Saturday, January 20, 2007

Rejoice, We Have No Choice

The totally wacked-out writer Michael Chabon has a little tidbit here about The Future. (It took me all of a month to get through his freakin' brilliant review of the Dark Materials trilogy.)

As a (American) parent this graph naturally stood out:

If you ask my eight-year-old about the Future, he pretty much thinks the world is going to end, and that’s it. Most likely global warming, he says—floods, storms, desertification — but the possibility of viral pandemic, meteor impact, or some kind of nuclear exchange is not alien to his view of the days to come. Maybe not tomorrow, or a year from now. The kid is more than capable of generating a full head of optimistic steam about next week, next vacation, his tenth birthday. It’s only the world a hundred years on that leaves his hopes a blank. My son seems to take the end of everything, of all human endeavor and creation, for granted. He sees himself as living on the last page, if not in the last paragraph, of a long, strange and bewildering book.

Heck, my 6-year old daughter believes she's going to sing and dance to High School Musical forever. And that one day Troy (the boy lead in HSM. They're all "Troys" nowadays) will kiss her - on the lips. I am not going to tell her otherwise. I don't want her growing up to marry Chabon's little weirdo either, as what kinda childhood ideals would he have to fall back on/impose on her?

Stored records
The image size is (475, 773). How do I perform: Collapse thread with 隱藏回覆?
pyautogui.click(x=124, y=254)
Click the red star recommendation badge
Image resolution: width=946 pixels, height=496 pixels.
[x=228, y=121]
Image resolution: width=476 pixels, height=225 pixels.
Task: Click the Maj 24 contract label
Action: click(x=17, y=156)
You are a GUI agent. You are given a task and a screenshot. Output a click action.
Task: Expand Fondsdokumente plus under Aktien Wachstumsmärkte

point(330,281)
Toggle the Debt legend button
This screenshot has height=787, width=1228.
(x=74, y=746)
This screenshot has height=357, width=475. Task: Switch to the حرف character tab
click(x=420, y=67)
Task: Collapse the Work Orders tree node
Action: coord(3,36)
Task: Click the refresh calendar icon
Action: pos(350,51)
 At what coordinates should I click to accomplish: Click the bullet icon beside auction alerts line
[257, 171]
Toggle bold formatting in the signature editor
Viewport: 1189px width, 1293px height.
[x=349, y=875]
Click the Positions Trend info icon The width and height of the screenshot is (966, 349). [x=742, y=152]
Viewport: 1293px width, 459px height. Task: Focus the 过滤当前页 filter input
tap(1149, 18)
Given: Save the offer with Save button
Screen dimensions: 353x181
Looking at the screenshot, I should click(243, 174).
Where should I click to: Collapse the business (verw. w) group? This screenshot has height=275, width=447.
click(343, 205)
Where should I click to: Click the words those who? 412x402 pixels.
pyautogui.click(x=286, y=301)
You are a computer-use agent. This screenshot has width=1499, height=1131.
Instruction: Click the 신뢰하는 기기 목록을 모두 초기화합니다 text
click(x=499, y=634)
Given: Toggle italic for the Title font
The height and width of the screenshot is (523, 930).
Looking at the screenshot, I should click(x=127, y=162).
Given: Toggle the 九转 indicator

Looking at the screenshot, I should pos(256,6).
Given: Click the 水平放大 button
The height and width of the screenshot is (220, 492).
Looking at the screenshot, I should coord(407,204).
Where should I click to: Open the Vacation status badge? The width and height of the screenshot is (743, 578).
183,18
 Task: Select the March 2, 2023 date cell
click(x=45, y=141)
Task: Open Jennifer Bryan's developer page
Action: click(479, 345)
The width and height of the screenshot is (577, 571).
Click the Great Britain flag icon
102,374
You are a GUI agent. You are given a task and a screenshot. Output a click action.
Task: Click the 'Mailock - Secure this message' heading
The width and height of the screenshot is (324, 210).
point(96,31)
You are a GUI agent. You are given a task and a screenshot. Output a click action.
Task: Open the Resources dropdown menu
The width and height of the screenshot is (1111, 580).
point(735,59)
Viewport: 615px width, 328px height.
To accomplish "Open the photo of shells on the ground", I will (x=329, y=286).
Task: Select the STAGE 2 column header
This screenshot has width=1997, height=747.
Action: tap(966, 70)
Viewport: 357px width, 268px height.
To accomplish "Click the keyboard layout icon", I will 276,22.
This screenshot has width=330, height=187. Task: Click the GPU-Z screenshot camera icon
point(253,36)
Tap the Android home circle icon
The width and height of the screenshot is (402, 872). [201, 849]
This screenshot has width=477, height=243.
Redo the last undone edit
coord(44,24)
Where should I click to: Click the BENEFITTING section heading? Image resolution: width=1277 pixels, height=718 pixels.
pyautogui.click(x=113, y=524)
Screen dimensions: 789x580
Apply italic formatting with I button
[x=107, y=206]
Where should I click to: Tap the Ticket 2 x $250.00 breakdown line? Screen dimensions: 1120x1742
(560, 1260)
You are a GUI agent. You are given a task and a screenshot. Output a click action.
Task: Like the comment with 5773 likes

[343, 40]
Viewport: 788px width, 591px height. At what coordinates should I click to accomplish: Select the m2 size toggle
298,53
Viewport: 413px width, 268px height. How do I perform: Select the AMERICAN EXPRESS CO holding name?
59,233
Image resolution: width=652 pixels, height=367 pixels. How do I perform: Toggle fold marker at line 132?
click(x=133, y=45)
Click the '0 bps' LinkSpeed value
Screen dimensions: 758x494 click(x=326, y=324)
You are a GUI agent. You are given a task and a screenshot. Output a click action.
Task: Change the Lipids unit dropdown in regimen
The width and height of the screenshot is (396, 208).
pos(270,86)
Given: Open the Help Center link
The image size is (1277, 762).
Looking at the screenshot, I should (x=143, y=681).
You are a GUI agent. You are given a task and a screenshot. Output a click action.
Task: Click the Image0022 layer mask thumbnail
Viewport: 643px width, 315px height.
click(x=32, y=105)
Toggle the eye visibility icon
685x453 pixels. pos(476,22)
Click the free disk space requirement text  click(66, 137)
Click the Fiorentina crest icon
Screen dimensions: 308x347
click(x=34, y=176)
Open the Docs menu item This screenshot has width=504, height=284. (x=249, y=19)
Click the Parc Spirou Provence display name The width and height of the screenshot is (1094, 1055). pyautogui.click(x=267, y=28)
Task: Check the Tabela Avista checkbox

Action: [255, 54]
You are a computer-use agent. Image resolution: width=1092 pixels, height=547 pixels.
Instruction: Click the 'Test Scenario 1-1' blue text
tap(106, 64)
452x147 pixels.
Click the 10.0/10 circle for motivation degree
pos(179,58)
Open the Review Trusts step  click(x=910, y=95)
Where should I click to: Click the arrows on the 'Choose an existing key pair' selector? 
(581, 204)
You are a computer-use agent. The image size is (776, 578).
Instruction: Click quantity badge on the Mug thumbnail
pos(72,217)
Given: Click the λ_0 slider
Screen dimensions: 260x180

* Instructions
1) Retype the passage of the blog post on children's views of the future that starts at "Saturday, January 20, 2007" and ends at "Dark Materials trilogy.)".
2) Write what comes next in the blog post on children's views of the future, picking up after its final sentence.

* Answers for the exercise
1)
Saturday, January 20, 2007

Rejoice, We Have No Choice

The totally wacked-out writer Michael Chabon has a little tidbit here about The Future. (It took me all of a month to get through his freakin' brilliant review of the Dark Materials trilogy.)

2)
If more singing and dancing, feminine ideals in other words, were perpetuated in Western culture, we might not be in some of the cultural pickles we're obviously in now. Blame it on men and their violent pessimism. I'm really starting to think that most literary giants, other than Jane Austen and Tolstoy maybe, are full of shite. And yeah, particularly Faulkner. (Like Jamie Foxx saying "nigger," I can say stuff like that since I'm a white Southerner. Same argument, eh?) Maybe Chabon needs to pull an alethiometer out of his ass.

I hope, with my help, my kid continues to sing and dance her little heart out, for life. She'd better; her first talent show is this Friday night. Sheeze, all of us women folk had better be practicing our all-American moves... really really hard.

This post put together by this song, naturally enough:

5 comments:

Grayson: Atlanta, GA said...

Gonna go cast over there right now, Tribe.

Grayson: Atlanta, GA said...

Echo... I'll add "bicycle" ideals to the list, as long as the only place I have to actually bike to is the pub. Where I'll write the (regional?) laws. And they'll be short and to the point, unlike fiction writers.

1.) Don't fuck with me, I won't fuck with you.
2.) Unless you just want to fuck, then let your intentions be known.
3.) Fucking CAN be an act of peace. (But I won't write that into law, I promise.)

Stuff like that...

Grayson: Atlanta, GA said...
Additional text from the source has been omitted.